*Required action*:
All lines in the data below carrying the string "This" are to be located and copied.

Stored data:
.....
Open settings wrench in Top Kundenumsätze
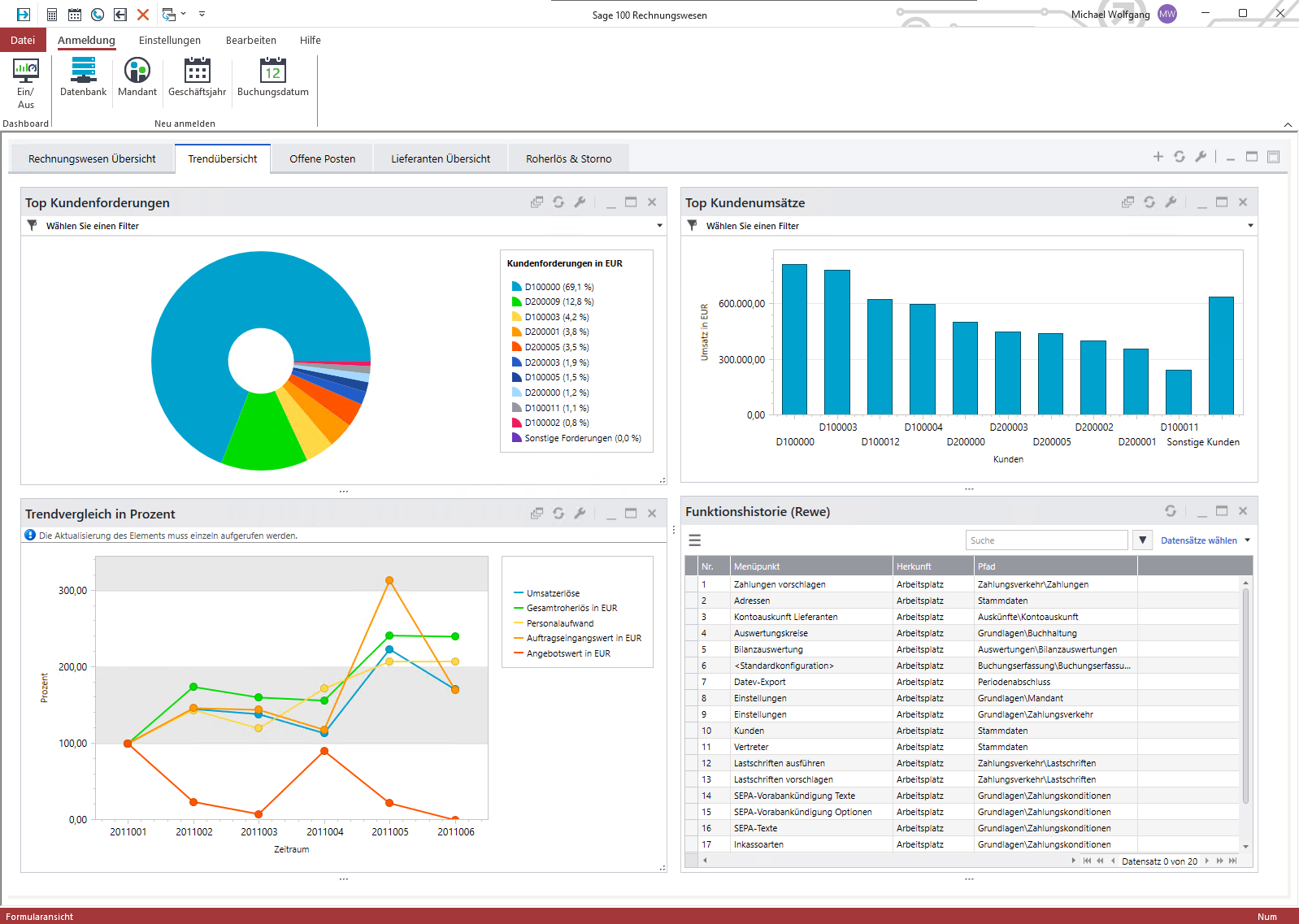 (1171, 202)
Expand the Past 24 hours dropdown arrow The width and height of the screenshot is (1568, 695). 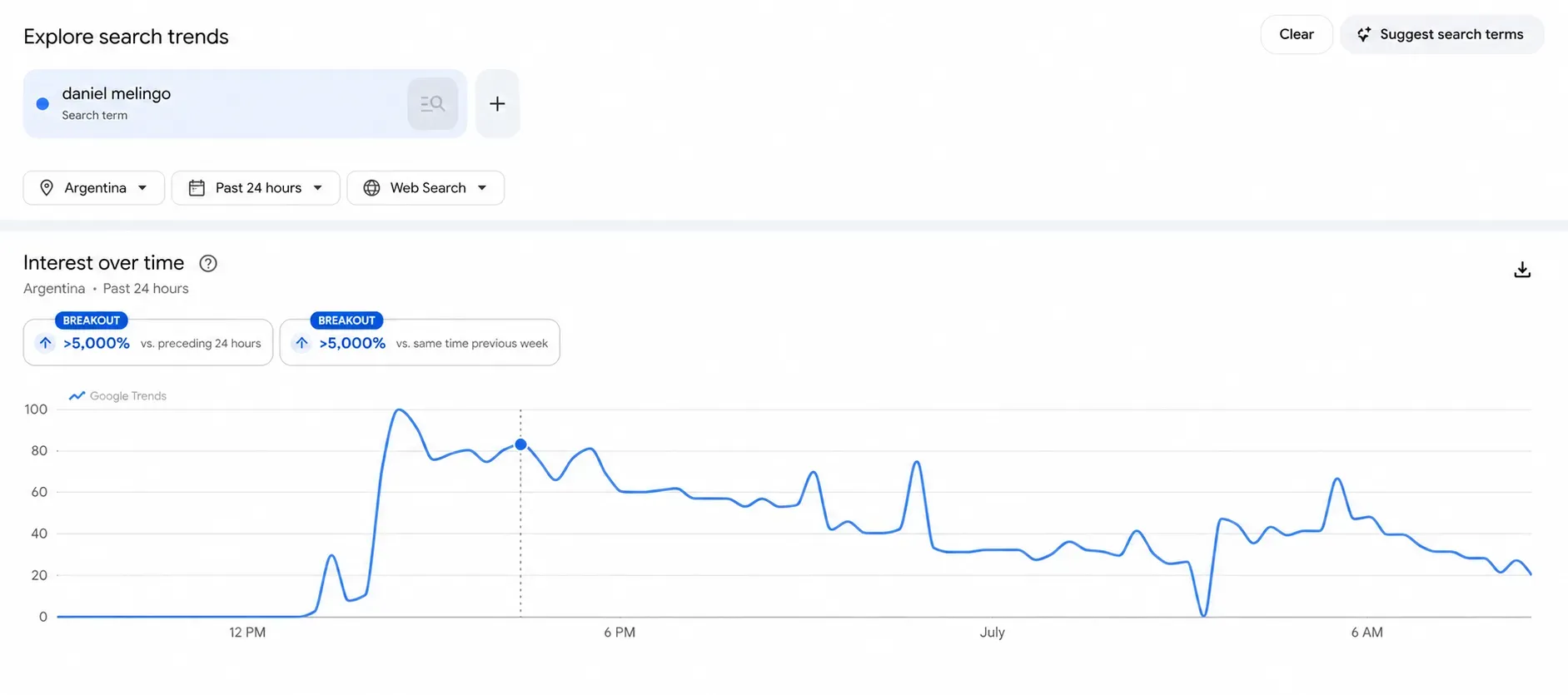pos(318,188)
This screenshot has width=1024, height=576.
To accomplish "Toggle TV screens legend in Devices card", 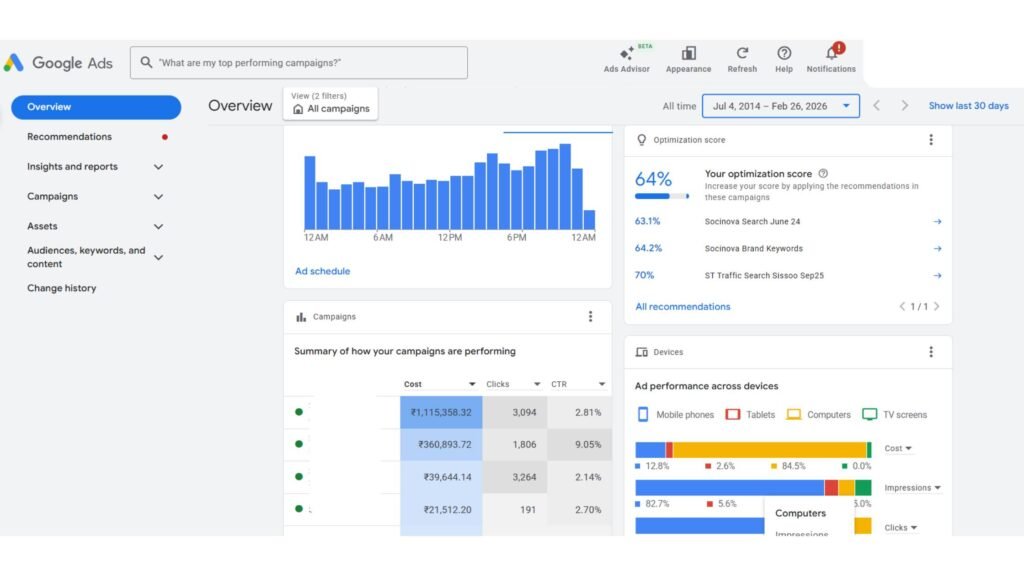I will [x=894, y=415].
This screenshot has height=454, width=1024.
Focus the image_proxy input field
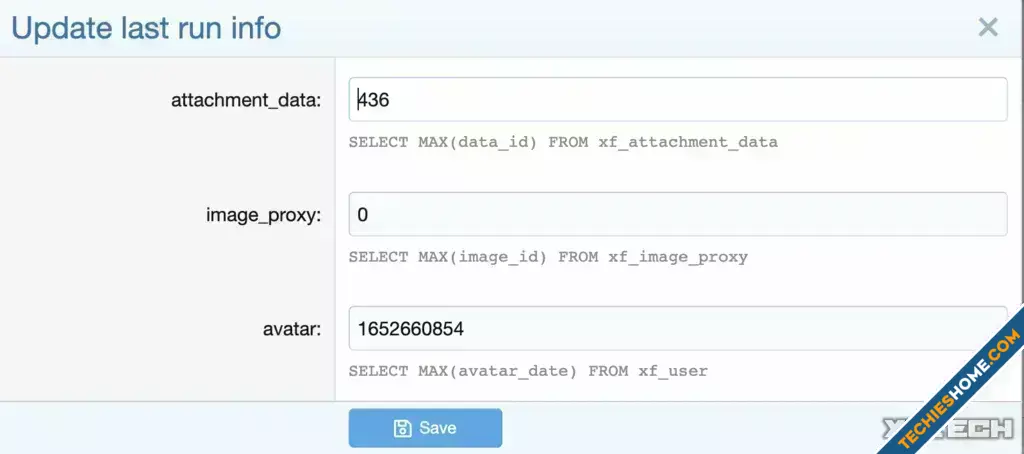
.....
*Solution*:
This screenshot has width=1024, height=576.
This screenshot has height=454, width=1024.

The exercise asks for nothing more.